DATA:
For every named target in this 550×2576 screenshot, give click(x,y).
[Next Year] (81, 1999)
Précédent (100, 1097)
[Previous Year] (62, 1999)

==

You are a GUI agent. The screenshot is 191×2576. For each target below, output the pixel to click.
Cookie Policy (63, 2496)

YOUR ASSIGNMENT: Report every line of the material above in which "screenshot" appears.

WRITTEN SOLUTION:
For every named target in this 550×2576 screenshot, give click(x,y).
You are a GUI agent. The screenshot is 191×2576. For each target below, output the pixel to click.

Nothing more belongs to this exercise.